Durante vários momentos podemos verificar a presença de sujeitos que simbolizam a figura materna. A ausência que Pixote sente de sua mãe desaparecida é expressa através do encantamento e apego que o personagem demonstra por alguns elementos e personagens como Nossa Senhora, a psicóloga, a professora, Lilica (homossexual) e a prostituta. Essa carência de atenção faz com que olhemos com ternura o garoto, marginal, mas de infância perdida. O desequilíbrio familiar é pano de fundo para esta trama que trás a violência e o sonho, provocando um misto de sensações em uma realidade que incomoda.
Mas, no final de tudo ainda nos fica a pergunta: se as representações de Pixote nos remetem ao “fraco”, porque discipliná-lo/ controlá-lo. Não seriam essas técnicas e táticas o temor que desperta o “mais forte”?

Por Júnia Ortiz e Carolina Coelho (Comunicação Social - Uesb)

3 comentários:

ANA OLIVEIRA disse...
Este comentário foi removido pelo autor.
ANA OLIVEIRA disse...

Parabéns pelo excelente texto meninas!
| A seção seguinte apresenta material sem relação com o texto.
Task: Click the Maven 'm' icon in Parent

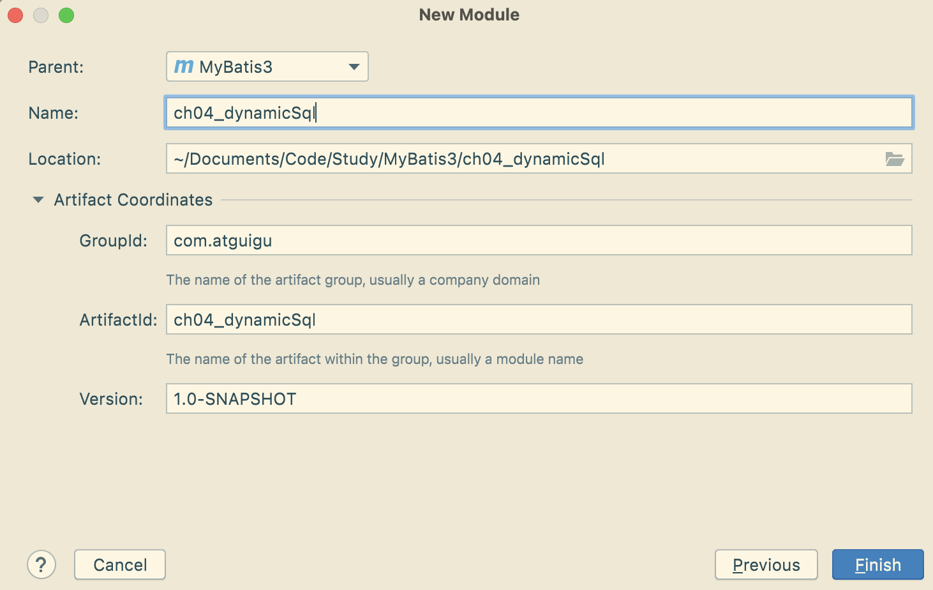Action: (x=184, y=66)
Pixote é um filme que traz dor e revolta. Mais que ficção, essa representação é uma triste realidade brasileira que insiste, a cada dia, em se tornar pior. Passaram-se quase três décadas e tudo continua igual. É um absurdo aceitarmos isso. Quantas crianças continuam tendo suas infâncias roubadas e assumindo uma identidade de "trombadinha" por falta de um Estado que cumpra o seu papel e por culpa de uma sociedade hipócrita e egoísta? É muito fácil querer separar a população entre “bandidos” e vítimas para impor aos aparentemente mais fracos a culpa por toda a desorganização social em que vivemos. O controle faz com que os sujeitos permaneçam sempre na mesma posição; é o que faz o Pavilhão Euclides da Cunha. Na verdade, somos todos culpados e vítimas ao mesmo tempo, mas não queremos compreender isso.
Temos uma pequena parte da população desfrutando das riquezas do país, enquanto outras morrem de fome. E, depois, não sabemos por que tanta violência? Ela é apenas conseqüência de todo um processo marcado pela extrema desigualdade social brasileira e pela falta de amor ao próximo.
Essas crianças, os ‘pixotes’ do Brasil, vivem passando fome, sem carinho, sem proteção, sem acesso à educação, saúde, moradia e todos aqueles direitos que existem apenas no papel. Pessoas que vivem às margens, sem ter oportunidade de superar suas limitações. Não quero dizer com isso que estão destinadas ao crime, mas propícias à revolta, frustrações e traumas que podem chegar a conduzí-las ao submundo pelo qual o personagem principal do filme passou.
(Lembrando o "estado de natureza" explicitado por Thomas Hobbes) Uma terra assim não parece ter justo nem injusto, porque parece não haver lei. Em um lugar assim cada um faz a sua própria lei segundo as suas necessidades, forças, e de acordo com as circunstâncias em que vive.
A questão da maioridade penal é bastante complexa, não me julgo capaz de defender uma visão a respeito do assunto. É claro que sabemos que o fato de não poder ser punido antes dos 18 anos de idade não é real, porque para que punição pior do que a enfrentada por aqueles meninos do reformatório do filme? "A lei do mais fraco" (ou talvez do mais forte, porque realmente causa temor) me parece ser uma forma de resistência à exclusão histórica enfrentada pelos "pobres" neste país.

Unknown disse...

Melhor filme nacional até hoje ..... conta a realidade de nossas crianças e o descaso das nossas autoridades.